• _WHAT NEEDS TO BE DONE_
Retrieve every line of the data holding the word "resolution".

*** Opening STORED DATA ***

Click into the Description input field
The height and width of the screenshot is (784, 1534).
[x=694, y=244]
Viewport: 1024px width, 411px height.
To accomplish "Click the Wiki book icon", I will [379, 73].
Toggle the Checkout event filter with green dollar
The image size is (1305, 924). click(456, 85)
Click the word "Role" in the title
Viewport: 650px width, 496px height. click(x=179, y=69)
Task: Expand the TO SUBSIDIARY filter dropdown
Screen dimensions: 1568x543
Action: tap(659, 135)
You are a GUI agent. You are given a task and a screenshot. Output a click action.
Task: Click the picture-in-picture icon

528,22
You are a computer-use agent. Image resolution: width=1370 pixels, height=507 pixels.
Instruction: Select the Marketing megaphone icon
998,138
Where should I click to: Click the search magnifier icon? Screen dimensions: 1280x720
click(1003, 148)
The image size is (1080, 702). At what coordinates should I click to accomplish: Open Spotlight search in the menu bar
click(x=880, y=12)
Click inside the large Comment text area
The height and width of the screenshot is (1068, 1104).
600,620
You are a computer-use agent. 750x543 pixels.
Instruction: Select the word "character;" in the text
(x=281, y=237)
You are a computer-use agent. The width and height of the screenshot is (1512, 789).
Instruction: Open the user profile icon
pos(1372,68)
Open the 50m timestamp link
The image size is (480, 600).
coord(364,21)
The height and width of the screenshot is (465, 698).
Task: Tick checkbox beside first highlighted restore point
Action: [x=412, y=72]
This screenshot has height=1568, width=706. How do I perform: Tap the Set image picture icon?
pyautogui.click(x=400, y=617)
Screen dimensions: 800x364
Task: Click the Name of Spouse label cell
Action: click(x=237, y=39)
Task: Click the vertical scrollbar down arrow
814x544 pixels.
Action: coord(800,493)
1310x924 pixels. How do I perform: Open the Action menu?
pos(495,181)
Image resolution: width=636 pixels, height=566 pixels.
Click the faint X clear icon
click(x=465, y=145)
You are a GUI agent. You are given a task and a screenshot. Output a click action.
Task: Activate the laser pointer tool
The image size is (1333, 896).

*** Closing STORED DATA ***

• _RESPONSE_
You are a computer-use agent. Image resolution: width=1370 pixels, height=507 pixels.
Image resolution: width=636 pixels, height=566 pixels.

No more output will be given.